Read the NZ Herald article on their website or right here:
Providing reliability in the broadband market
5:00AM Thursday June 12, 2008
By Simon Hendery
While local loop unbundling is cutting the cost of DSL broadband, one telecommunications company believes it has found a lucrative niche targeting businesses wanting to keep working when the cheap but sometimes unreliable copper wire-based service falls over.
Telco service provider Digital Island says demand from small-to-medium businesses for a more dependable internet service prompted it to develop a service which switches customers' connections to Telecom's mobile phone data network if the DSL connection cuts out.
Digital Island general manager Blair Stewart said small businesses typically paid about $100 a month for DSL broadband which was good value for a "cheap and cheerful" connection. But the downside was that it was a service delivered without any guarantees about its availability or quality and it had no alternatives if it stopped working.

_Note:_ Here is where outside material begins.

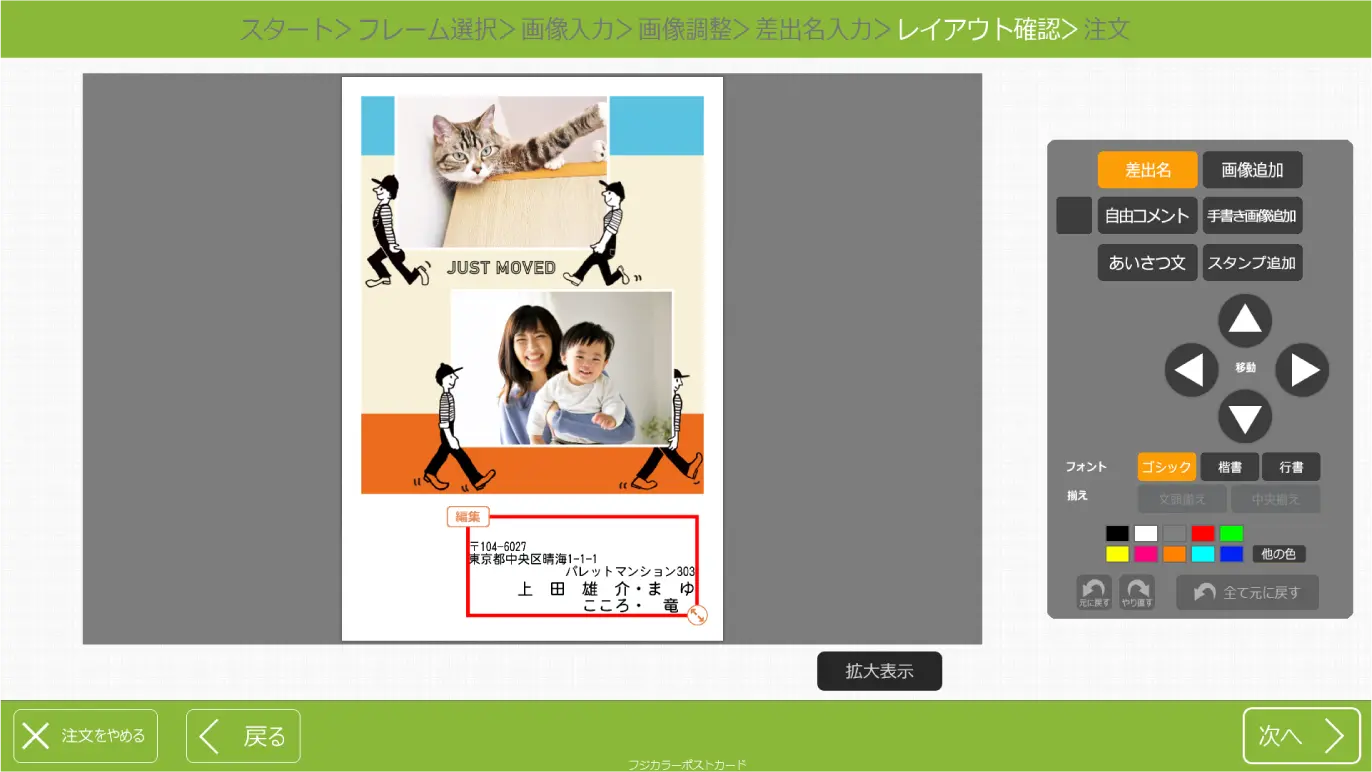Go to the next step with 次へ
The image size is (1372, 772).
click(1301, 736)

Stewart said larger businesses could afford more reliable fibre-optic internet connections, but as it cost around $1000 a month and was only available in limited geographical areas, fibre internet access was beyond the reach of most small businesses.
Businesses that couldn't work effectively without internet access had told Digital Island they would happily pay a few hundred dollars a month for a system that provided a backup if DSL went down.

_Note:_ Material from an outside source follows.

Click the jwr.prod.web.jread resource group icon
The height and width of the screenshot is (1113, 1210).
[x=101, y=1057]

From next month Digital Island will offer a technology service it calls NetDepend for $199 plus GST to its broadband customers. A NetDepend box at a customer's business will switch their internet connection to the mobile network if their DSL link stops working.
Digital Island will foot the bill for the mobile data charges the service racks up.

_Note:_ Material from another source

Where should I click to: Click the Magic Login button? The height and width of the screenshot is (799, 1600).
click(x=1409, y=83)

Stewart said the company was not aware of any other telco company offering a similar service.
While improving the quality of New Zealand's national broadband infrastructure has become a hot political topic - with both Labour and National promising to invest hundreds of millions of dollars in fibre-optic infrastructure if they win this year's election - in the short term many businesses remain dependent on the unreliable DSL network.
"Hopefully if the Government gets all its initiatives right and we start seeing greater amounts of fibre infrastructure out there and all sorts of other initiatives, then the price of those technologies will come down and businesses will generally be better off," Stewart said.
"But in the meantime there's a bit of a void there."